Jansson-Boyd sees this often. “People instinctively hide cheaper or own brand items in their baskets, as if apologising for them.”

This isn’t about food. It’s conditioning. “Branding power isn’t just about products,” she explains. “It’s about deep socialisation and snobbery. Certain things are seen as better because over time we’ve been taught they are, by comfort and repetition.

“Humans are risk averse. Behavioural economics shows we’d rather avoid a perceived loss than make a potential gain. Familiar brands reduce that risk, even when the difference is negligible.”

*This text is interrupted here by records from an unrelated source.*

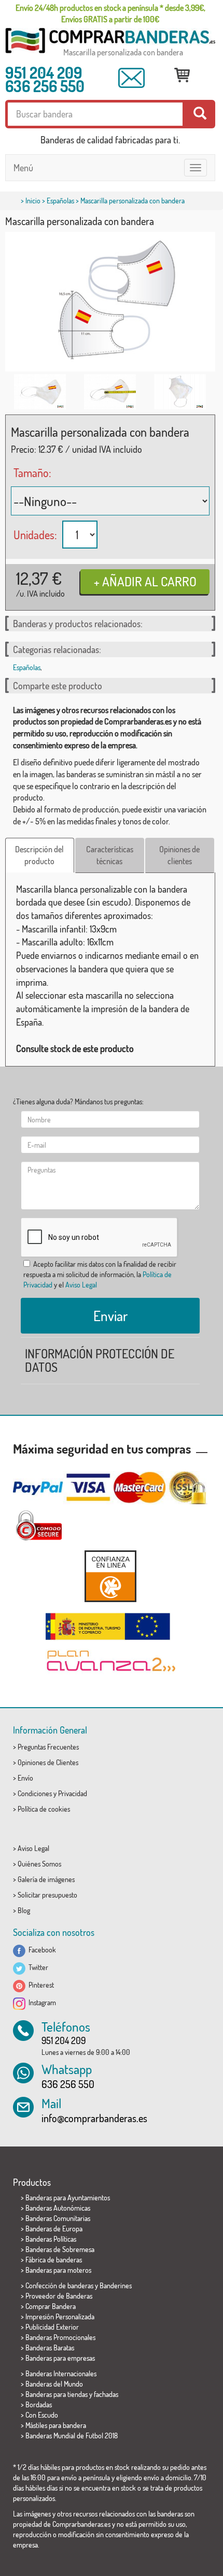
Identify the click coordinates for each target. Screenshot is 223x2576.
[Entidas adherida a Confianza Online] (110, 1576)
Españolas (60, 200)
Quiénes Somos (39, 1863)
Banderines (116, 2285)
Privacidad (72, 1793)
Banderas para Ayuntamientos (67, 2197)
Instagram (40, 2002)
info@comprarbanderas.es (94, 2118)
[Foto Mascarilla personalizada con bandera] (40, 392)
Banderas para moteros (58, 2270)
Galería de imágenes (46, 1879)
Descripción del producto (39, 855)
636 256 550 (45, 86)
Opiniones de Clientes (48, 1762)
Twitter (36, 1967)
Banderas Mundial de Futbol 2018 (71, 2435)
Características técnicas (109, 855)
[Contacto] (131, 78)
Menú (23, 167)
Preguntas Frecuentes (48, 1746)
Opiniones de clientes (179, 855)
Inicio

She adds, “Supermarkets are designed around this psychology. Layouts force us to walk past more products. Cheap options sit lower. Eye level signals value. Yellow stickers scream bargain. Items are moved so we must search and, in doing so, pick up around 30 per cent more than intended. They don’t like baskets getting heavy. That feedback tells you to stop shopping.”

Premium supermarkets lean fully into identity. Wine sections in Waitrose styled like specialist shops. Bread displayed like a bakery. Chocolate brands positioned as lifestyle statements, not snacks.

Jansson-Boyd notes, “By the time we reach the checkout, the choices in our basket say less about hunger and more about who we think we are.”

None of this makes us shallow or easily fooled. It makes us human. We eat tired, distracted and socially aware, navigating systems far more powerful than individual willpower.

The point isn’t to shop differently tomorrow or abandon the brands in your cupboard. It’s to notice the moment your hand reaches without thinking. To ask what else might be shaping that choice.

Because once you see food as psychological and social, not just nutritional, it becomes harder to pretend our choices are entirely our own.